Giurisprudenza – CORTE DI CASSAZIONE – Sentenza 06 febbraio 2020, n. 2849

Contributi accreditati presso l’ex INPDAI, Pensionamento,
Liquidazione, Sistema di computo, Criterio del pro-rata

 

Fatti di causa

 

1. Il sig. G.U. vantava contributi accreditati presso
l’ex INPDAI relativi al periodo dal primo novembre 1974 al 31 dicembre 1999,
nonché contributi accreditati all’INPS dal primo gennaio 2000 e fino al momento
del pensionamento.

2. L’INPS liquidava la pensione sulla base del
sistema del pro-rata previsto dall’art.
42 commi 1 e 3 della I. n. 289 del 2002, considerando unitariamente la
contribuzione versata nelle diverse gestioni per il raggiungimento del diritto
a pensione, ma calcolando, ai fini della misura, la pensione per quote, di cui
la prima sulla base della contribuzione versata presso il disciolto INPDAI sino
alla data in cui tale ente era rimasto in vita (31.12.2002) e una seconda sulla
base della contribuzione versata all’ INPS, con l’applicazione delle relative
disposizioni di riferimento.

···

Trascrivi il passo della sentenza da "1. Il sig. G.U." fino a "del pensionamento." compreso.

···

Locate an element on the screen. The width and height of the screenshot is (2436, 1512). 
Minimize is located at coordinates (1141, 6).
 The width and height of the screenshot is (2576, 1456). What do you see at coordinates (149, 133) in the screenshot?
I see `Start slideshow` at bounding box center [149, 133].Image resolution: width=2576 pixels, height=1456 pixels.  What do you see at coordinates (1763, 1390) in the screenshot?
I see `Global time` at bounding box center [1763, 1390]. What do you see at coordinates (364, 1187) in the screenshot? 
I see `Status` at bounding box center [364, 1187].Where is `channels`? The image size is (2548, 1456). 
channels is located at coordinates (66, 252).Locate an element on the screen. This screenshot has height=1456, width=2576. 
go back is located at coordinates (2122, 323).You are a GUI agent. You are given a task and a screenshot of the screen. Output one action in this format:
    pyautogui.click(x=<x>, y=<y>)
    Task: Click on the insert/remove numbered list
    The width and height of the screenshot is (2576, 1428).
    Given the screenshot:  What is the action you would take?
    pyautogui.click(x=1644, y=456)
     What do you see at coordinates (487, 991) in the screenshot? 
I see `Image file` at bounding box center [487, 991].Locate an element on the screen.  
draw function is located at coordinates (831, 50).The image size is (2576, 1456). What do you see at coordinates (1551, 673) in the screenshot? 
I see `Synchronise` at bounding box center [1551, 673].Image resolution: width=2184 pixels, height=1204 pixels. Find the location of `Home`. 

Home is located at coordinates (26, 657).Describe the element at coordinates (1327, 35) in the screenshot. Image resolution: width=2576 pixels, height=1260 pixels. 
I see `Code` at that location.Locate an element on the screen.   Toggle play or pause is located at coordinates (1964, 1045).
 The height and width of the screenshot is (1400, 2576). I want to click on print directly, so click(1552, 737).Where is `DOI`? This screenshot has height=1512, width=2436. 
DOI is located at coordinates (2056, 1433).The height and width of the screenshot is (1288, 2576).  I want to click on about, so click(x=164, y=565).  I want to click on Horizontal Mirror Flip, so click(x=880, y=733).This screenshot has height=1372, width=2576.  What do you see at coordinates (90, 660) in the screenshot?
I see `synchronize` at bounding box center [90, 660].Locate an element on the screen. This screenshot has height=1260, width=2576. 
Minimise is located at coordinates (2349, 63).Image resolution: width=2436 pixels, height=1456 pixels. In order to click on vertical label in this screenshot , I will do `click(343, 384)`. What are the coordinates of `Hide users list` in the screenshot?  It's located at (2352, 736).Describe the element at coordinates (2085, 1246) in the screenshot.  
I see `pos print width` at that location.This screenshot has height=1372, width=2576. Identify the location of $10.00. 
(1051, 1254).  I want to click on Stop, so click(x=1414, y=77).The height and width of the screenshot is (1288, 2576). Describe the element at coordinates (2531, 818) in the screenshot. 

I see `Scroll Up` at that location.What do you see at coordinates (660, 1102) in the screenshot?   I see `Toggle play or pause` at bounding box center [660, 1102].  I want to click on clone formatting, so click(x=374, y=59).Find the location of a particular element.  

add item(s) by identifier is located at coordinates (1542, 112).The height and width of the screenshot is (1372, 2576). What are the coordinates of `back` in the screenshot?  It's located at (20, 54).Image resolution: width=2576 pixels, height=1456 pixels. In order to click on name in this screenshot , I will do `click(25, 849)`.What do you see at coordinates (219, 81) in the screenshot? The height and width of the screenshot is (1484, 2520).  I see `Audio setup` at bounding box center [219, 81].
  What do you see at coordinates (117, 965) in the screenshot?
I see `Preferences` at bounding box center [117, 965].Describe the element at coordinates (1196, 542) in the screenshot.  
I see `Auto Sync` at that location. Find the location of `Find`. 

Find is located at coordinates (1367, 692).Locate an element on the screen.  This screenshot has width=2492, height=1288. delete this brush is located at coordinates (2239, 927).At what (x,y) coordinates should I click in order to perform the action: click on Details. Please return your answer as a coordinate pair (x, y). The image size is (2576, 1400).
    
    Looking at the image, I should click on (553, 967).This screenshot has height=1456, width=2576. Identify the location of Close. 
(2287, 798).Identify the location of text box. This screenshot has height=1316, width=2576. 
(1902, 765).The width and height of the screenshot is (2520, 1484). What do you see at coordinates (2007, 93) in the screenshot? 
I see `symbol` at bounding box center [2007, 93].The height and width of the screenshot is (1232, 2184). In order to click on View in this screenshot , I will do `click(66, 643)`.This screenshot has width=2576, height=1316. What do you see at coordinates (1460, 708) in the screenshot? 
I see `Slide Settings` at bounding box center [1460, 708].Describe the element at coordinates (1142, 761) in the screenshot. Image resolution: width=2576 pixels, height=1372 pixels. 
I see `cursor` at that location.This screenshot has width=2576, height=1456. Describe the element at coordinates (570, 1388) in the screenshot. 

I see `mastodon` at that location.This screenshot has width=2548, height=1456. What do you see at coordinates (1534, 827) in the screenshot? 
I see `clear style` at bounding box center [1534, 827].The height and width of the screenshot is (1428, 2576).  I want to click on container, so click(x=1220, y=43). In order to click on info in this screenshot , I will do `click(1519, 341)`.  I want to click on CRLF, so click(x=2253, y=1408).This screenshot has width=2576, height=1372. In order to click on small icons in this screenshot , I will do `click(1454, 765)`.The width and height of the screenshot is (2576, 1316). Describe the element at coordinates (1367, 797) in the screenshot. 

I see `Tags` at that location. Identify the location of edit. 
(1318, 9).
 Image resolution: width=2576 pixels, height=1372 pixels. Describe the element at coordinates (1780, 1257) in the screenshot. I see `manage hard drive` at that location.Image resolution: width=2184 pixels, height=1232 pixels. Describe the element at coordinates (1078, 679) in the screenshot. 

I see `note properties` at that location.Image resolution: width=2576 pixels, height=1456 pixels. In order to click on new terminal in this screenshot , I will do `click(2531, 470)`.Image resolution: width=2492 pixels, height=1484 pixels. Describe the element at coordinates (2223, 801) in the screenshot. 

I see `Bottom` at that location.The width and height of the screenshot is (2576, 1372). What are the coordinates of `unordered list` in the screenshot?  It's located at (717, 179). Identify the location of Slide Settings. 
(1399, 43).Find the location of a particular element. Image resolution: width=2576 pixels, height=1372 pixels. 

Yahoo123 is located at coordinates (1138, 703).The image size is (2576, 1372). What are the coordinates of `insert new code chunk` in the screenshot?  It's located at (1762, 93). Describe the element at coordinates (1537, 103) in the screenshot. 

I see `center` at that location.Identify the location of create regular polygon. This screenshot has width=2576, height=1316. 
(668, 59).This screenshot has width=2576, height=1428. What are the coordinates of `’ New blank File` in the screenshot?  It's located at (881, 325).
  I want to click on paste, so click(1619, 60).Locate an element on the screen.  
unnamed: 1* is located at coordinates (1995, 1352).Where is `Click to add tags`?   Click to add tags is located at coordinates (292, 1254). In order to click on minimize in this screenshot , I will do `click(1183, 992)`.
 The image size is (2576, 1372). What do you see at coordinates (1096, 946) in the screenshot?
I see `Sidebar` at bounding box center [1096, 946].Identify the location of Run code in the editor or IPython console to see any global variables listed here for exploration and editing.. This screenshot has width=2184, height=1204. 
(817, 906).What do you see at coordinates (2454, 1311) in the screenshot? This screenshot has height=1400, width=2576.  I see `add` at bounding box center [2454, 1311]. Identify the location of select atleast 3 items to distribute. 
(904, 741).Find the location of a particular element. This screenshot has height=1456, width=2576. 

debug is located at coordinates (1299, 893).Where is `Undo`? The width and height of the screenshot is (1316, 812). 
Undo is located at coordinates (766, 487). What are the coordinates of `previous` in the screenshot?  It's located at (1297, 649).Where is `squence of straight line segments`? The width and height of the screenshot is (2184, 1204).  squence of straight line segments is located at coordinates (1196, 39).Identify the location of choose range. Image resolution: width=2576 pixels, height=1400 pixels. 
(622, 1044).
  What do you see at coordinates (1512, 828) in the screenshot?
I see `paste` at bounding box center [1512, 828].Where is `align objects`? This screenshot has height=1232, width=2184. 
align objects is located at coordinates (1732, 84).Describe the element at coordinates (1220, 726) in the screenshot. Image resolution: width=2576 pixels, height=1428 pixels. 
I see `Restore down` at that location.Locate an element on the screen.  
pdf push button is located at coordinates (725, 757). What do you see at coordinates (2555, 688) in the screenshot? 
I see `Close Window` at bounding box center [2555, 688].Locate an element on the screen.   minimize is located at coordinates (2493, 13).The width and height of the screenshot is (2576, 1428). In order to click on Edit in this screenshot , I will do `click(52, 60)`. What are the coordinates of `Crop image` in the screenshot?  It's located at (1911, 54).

···

> _Risultato_
1. Il sig. G.U. vantava contributi accreditati presso
l’ex INPDAI relativi al periodo dal primo novembre 1974 al 31 dicembre 1999,
nonché contributi accreditati all’INPS dal primo gennaio 2000 e fino al momento
del pensionamento.